You can cram a book into a nice 10 minute animation which serve all the insights and ideas the book has to offer, but what it cant emulate is the slowly consumption book reading is. Spending time with the ideas of other, greater, minds and adding your biases and knowledge to the the mix. Committing and investing a great time of thinking about a subject.
For me thats whats make reading books so unique and special. It lets me deeply explore topics, ideas and thoughts through the minds of other. Slowly building my own insights and opinions.
“ Every McDonald’s, for instance, looks the same—the company deliberately tries to standardize stores’ architecture and what employees say to customers, so everything is a consistent cue to trigger eating routines. The foods at some chains are specifically engineered to deliver immediate rewards—the fries, for instance, are designed to begin disintegrating the moment they hit your tongue, in order to deliver a hit of salt and grease as fast as possible, causing your pleasure centers to light up and your brain to lock in the pattern. All the better for tightening the habit loop.”
“ An efficient brain requires less room, which makes for a smaller head, which makes childbirth easier and therefore causes fewer infant and mother deaths. An efficient brain also allows us to stop thinking constantly about basic behaviors, such as walking and choosing what to eat, so we can devote mental energy to inventing spears, irrigation systems, and, eventually, airplanes and video games.”
Reading and Guilty Pleasure
Vigorous intellectual activity is itself a primary source of pleasure—and pleasure of greater intensity and satisfaction than that available from what is merely “easy reading.”
“ They’re highborn, all but Blane, they get drunk on words instead of wine.”
“ Habits, scientists say, emerge because the brain is constantly looking for ways to save effort. Left to its own devices, the brain will try to make almost any routine into a habit, because habits allow our minds to ramp down more often.”
In defence of obscure words
…the risk that people seem most reluctant taking is not a physical but a mental one: just as the concrete in children’s playgrounds has been covered with rubber, so the hard truth about the effort needed for intellectual attainment is being softened by a sort of semantic padding.
…now that all formerly difficult subject matter is, if not exactly permitted, readily accessible, cultural artificers have no need to aim high. The displacement of aesthetically and intellectually difficult art as the zenith has resulted in all sorts of sad and interrelated phenomena.
…the most disturbing result of this retreat from the difficult is to be found in arts and humanities education, where the traditional set texts are now chopped up into boneless nuggets of McKnowledge, and students are encouraged to do their research - such as it is - on the web.
In place of the difficulty involved in seeking out the literary canon, younger people are coming to rely on search engines to do their thinking for them. The end result of this will be a standardisation of understanding itself, as people become unable to think outside of the box-shaped screen.
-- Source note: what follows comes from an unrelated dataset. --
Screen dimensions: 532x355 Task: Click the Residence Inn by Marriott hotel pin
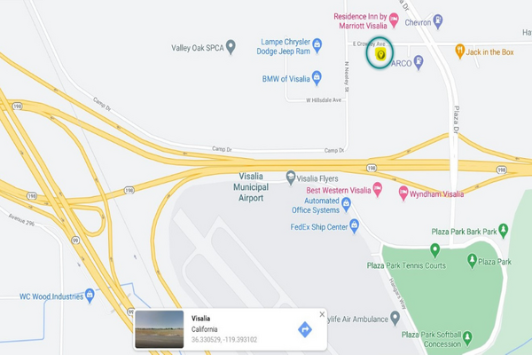(394, 20)
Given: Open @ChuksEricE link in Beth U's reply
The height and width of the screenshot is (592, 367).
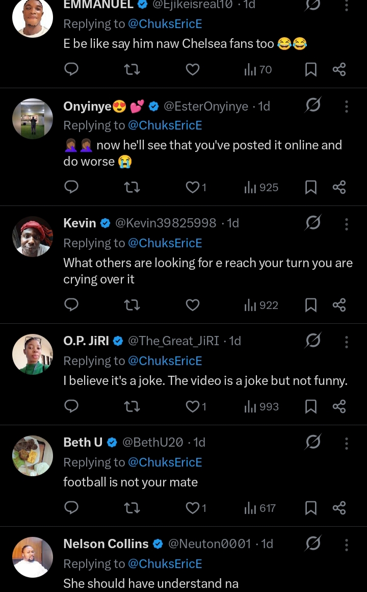Looking at the screenshot, I should (x=165, y=462).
Learning should be challenging, it’s why you learn; to comprehend challenging topics and knowledge. On the other hand, I don’t think unnecessary challenging or obscure words enhances the text or lecture. Make it comprehendible and let the topic provide the challenge.
“ As a rule the purchase of books is mistaken for the appropriation of their contents.”
“ Human beings still read at the same speed as Aristotle did. The average American college student reads four hundred and fifty words per minute. The really clever ones can manage eight hundred. That’s about two pages a minute. But IBM just announced last year they’re building a new computer for the US government that can perform twenty thousand trillion calculations a second. There’s a physical limit to how much information we, as a species, can absorb. We’ve hit the buffers. But there’s no limit to how much a computer can absorb.”